Required work: Count the lines in the items below that contain the string "sort", and reply with only that number.
◆ ◆ ◆
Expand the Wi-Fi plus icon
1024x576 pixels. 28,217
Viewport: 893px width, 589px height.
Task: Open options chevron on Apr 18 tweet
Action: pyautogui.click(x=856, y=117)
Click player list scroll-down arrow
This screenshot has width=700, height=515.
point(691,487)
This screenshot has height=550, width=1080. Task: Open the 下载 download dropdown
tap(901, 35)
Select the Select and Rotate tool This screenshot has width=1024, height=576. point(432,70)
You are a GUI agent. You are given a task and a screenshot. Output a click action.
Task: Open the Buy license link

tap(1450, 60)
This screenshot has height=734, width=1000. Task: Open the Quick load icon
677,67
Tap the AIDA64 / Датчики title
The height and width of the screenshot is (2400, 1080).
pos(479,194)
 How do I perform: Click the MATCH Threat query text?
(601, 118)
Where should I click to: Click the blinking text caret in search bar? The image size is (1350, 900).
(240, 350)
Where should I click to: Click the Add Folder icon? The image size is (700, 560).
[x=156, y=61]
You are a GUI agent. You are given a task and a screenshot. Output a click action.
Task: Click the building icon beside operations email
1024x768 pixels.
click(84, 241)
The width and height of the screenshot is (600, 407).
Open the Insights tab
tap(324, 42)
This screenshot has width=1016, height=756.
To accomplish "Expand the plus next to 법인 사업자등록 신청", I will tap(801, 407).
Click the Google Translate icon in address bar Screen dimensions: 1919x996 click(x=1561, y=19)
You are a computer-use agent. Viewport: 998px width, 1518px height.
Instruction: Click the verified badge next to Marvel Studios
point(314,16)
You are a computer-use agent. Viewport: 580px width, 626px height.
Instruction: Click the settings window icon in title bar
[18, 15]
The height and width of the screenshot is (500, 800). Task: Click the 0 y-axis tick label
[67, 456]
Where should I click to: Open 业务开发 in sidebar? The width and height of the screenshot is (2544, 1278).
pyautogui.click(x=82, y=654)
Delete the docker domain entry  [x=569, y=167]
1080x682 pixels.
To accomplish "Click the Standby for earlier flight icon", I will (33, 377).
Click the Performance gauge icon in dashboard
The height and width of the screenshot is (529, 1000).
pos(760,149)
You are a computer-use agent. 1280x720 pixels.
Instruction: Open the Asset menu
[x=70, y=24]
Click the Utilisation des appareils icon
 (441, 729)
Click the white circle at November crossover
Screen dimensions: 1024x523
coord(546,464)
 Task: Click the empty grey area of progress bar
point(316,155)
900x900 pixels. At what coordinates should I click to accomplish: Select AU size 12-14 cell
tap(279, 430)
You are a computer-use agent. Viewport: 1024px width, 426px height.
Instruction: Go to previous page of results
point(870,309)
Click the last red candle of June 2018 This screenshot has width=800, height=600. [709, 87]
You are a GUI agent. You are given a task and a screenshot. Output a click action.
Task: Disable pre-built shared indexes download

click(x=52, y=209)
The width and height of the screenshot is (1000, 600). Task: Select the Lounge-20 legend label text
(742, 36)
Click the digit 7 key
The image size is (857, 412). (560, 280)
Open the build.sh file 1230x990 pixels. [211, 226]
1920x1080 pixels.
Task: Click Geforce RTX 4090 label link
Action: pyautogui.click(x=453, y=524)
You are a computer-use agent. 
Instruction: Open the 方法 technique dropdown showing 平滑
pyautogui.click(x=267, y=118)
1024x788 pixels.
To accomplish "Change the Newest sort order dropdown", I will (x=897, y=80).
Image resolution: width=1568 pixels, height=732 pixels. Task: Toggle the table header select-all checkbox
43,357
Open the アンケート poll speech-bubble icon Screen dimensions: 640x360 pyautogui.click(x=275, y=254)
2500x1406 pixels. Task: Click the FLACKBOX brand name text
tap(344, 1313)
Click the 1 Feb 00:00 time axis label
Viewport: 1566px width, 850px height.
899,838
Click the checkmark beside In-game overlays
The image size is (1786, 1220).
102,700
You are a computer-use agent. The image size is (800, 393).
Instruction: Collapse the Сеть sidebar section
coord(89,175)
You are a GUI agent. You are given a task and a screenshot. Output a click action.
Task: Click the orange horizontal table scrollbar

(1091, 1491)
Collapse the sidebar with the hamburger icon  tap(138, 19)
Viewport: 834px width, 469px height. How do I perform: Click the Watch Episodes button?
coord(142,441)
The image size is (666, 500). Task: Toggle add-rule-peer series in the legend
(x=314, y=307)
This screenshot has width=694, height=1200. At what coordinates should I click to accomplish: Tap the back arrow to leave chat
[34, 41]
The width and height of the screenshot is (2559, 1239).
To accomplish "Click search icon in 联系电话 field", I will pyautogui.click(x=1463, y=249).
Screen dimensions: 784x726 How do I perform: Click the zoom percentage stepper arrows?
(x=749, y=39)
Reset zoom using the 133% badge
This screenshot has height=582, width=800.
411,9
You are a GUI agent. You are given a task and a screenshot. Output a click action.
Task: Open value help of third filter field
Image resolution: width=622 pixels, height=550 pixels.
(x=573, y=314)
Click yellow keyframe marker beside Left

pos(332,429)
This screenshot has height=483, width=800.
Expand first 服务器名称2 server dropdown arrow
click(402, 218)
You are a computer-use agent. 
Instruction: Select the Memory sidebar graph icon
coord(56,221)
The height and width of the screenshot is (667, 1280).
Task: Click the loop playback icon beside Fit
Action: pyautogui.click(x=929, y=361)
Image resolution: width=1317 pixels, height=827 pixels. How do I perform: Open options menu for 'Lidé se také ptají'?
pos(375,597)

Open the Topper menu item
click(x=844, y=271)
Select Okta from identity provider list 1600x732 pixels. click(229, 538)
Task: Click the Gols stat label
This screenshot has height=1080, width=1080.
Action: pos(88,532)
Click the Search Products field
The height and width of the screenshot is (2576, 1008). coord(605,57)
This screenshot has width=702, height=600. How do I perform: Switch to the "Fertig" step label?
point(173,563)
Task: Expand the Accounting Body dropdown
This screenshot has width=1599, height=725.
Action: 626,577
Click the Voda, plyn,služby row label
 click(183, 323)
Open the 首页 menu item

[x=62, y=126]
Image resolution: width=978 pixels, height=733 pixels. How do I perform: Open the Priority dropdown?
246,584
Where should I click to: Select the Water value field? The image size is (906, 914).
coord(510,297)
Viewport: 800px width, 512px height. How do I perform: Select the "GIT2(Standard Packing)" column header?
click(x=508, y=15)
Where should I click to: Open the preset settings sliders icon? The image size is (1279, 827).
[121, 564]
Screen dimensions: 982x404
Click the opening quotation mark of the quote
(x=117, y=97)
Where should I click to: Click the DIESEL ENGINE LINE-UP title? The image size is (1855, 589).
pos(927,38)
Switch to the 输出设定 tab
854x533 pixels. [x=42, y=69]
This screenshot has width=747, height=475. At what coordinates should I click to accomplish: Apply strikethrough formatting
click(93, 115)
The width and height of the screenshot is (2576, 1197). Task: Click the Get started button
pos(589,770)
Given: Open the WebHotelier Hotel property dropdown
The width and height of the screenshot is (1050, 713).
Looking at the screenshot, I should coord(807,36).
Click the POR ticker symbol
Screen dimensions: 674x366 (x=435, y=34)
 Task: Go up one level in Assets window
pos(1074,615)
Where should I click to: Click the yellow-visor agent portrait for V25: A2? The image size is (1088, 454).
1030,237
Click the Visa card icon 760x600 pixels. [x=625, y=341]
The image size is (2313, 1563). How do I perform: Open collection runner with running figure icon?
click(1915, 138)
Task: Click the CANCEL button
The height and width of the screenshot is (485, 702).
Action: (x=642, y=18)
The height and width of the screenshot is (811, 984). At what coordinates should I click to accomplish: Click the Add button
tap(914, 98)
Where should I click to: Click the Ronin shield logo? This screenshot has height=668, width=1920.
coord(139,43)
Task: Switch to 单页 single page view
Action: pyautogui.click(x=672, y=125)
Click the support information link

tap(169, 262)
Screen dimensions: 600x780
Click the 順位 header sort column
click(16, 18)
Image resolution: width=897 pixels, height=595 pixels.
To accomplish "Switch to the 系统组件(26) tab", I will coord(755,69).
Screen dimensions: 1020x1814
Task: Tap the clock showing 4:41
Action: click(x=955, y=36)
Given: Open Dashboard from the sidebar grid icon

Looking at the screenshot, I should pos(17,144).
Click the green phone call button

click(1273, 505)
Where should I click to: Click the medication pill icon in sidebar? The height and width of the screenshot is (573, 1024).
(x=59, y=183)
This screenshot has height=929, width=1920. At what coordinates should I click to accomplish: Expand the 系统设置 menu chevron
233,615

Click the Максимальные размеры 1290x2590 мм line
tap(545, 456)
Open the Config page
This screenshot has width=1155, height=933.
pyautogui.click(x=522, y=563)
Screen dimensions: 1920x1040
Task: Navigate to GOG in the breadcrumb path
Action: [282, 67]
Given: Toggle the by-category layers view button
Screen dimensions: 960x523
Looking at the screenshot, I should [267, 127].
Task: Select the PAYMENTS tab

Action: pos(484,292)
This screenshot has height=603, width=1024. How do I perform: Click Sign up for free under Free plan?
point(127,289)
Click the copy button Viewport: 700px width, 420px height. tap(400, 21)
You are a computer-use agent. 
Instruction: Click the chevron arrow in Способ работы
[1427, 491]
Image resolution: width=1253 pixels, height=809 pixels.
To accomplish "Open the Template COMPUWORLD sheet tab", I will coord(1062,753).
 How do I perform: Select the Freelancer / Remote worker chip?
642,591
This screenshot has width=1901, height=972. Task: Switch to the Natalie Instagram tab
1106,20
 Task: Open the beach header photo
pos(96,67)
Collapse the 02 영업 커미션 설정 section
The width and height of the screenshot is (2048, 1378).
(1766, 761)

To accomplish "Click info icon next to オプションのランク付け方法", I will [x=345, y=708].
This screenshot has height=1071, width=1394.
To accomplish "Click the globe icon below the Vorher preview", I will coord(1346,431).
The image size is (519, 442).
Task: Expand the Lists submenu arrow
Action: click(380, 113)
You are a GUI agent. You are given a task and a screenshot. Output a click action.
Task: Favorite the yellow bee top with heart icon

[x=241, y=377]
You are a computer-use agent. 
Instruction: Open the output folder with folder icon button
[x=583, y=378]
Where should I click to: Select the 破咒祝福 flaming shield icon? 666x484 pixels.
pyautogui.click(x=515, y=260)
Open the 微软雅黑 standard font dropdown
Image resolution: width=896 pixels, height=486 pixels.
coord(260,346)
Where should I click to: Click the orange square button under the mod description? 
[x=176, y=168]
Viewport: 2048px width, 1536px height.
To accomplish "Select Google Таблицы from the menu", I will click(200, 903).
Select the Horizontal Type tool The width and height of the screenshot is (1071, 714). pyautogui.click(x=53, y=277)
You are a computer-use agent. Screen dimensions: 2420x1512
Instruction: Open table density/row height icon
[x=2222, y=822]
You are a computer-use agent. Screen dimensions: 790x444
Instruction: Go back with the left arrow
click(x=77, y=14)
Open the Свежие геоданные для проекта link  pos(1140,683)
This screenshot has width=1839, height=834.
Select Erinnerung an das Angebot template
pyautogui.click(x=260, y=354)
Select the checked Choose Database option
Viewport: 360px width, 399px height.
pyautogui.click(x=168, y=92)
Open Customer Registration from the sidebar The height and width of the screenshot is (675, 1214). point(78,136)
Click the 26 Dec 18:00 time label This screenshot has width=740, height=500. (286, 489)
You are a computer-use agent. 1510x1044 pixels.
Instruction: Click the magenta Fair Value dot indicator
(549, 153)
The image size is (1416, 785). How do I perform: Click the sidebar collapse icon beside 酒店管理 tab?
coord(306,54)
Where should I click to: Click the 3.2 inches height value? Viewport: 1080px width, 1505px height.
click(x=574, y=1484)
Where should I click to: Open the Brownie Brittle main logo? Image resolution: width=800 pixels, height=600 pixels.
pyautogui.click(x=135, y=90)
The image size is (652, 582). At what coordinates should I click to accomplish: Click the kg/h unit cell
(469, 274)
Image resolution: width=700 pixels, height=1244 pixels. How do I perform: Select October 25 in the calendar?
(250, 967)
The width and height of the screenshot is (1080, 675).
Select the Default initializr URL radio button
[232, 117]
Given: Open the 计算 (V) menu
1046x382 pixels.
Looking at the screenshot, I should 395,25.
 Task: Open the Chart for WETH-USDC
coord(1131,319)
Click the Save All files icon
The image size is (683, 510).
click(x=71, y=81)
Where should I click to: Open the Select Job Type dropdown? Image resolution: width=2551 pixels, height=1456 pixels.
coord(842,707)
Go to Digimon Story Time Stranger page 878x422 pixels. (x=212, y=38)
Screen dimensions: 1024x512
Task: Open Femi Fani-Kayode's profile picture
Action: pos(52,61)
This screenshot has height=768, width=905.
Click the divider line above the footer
◆ ◆ ◆
Solution for this problem: 2